1. Technical Field
The present invention relates to informational retrieval technology and more particularly to systems and methods for text document matching and ranking.
2. Description of the Related Art
Ranking text documents given a text-based query is one of the key tasks in information retrieval. Classical vector space models use weighted word counts and cosine similarity. This type of model often performs remarkably well, but suffers from the fact that only exact matches of words between query and target texts contribute to the similarity score. It also lacks the ability to adapt to specific datasets since no learning is involved.

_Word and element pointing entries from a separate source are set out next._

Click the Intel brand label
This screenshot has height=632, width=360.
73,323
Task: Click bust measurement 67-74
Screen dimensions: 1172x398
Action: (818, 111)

Latent Semantic Indexing (LSI), and related methods such as probabilistic Latent Semantic Indexing (pLSA), and Latent Dirichlet Allocation (LDA) choose a low dimensional feature representation of “latent concepts”, and hence words are no longer independent. A support vector machine with hand-coded features based on the title, body, search engine rankings and the URL has also been implemented, as well as neural network methods based on training of a similar set of features. Other methods learned the weights of orthogonal vector space models on Wikipedia links and showed improvements over the OKAPI method. The same authors also used a class of models for matching images to text. Several authors have proposed interesting nonlinear versions of (unsupervised) LSI using neural networks and showed they outperform LSI or pLSA. However, we note their method is rather slow, thus dictionary size is limited.